▸ **Provided records**
****************

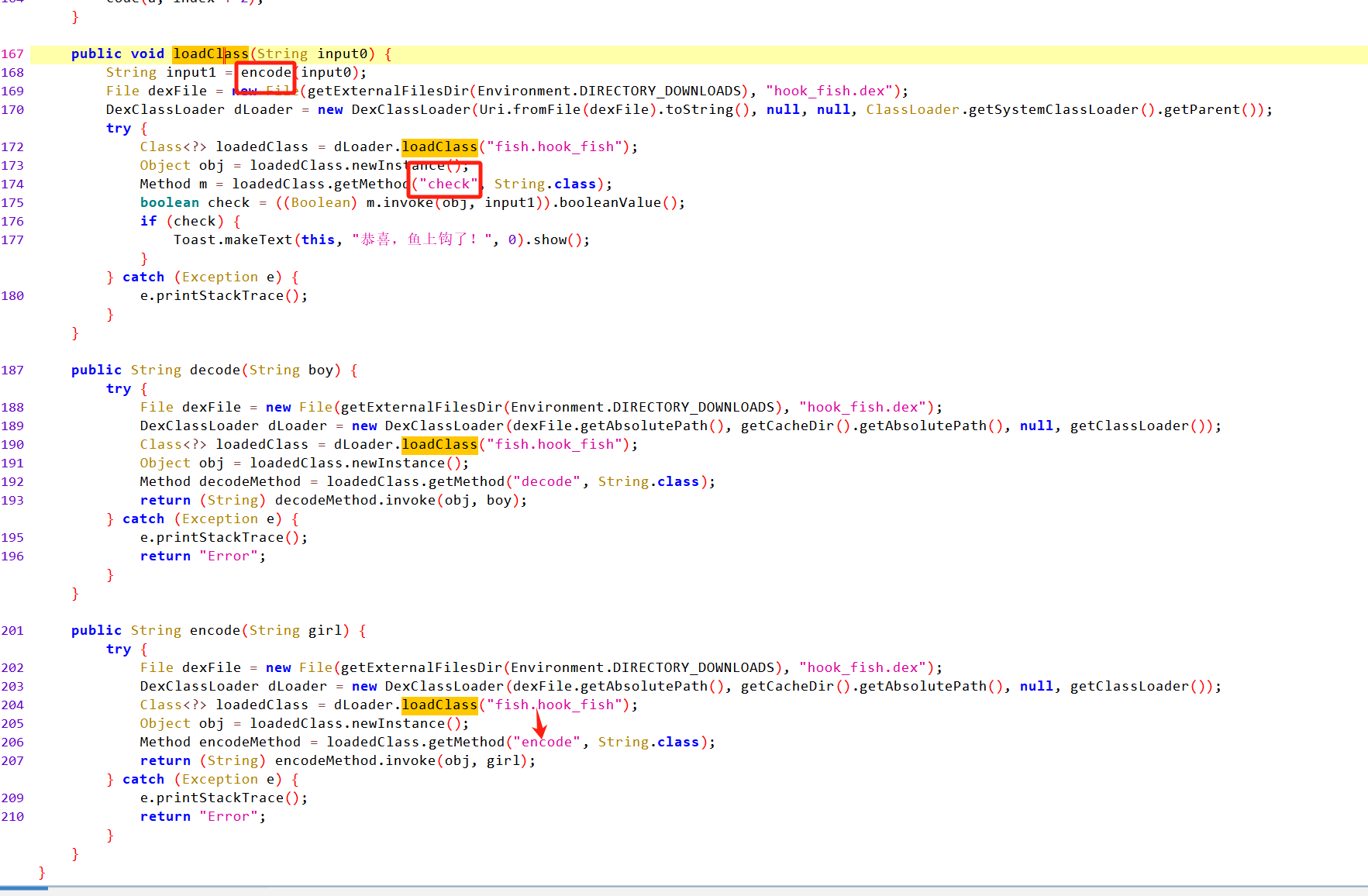The width and height of the screenshot is (1368, 896).
Task: Select the catch keyword on line 194
Action: pos(143,519)
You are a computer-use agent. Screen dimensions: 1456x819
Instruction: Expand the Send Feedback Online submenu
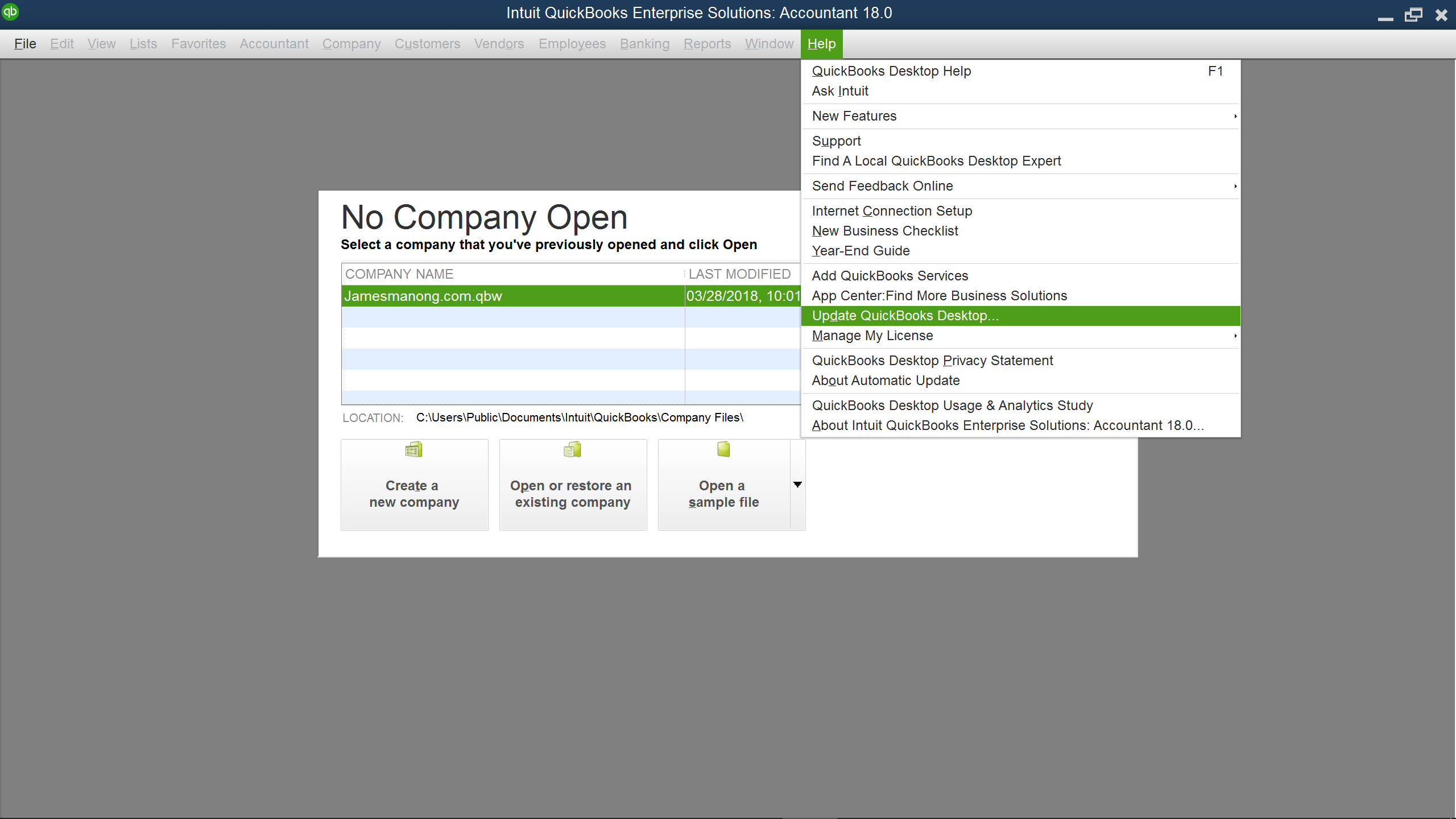1234,186

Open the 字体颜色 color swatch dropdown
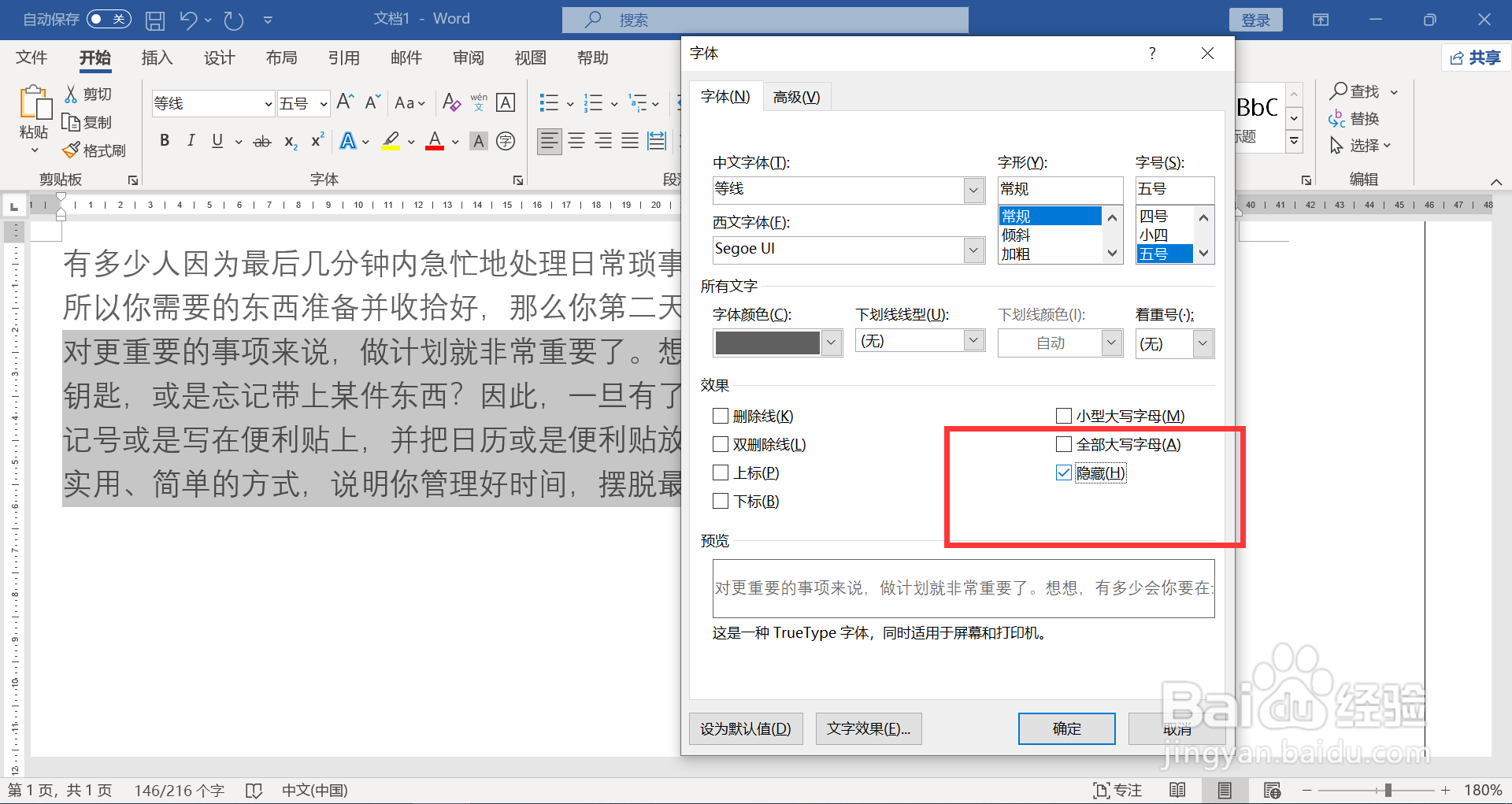(x=830, y=343)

****************

▸ **The task**
Write out, exactly as they stand, the line with "You are a computer-use" and every line after it through the end of the entries above; omit the pictures.

▸ **Expected answer**
You are a computer-use agent. Screen dimensions: 1456x819
Instruction: Expand the Send Feedback Online submenu
1234,186

Open the 字体颜色 color swatch dropdown
(x=830, y=343)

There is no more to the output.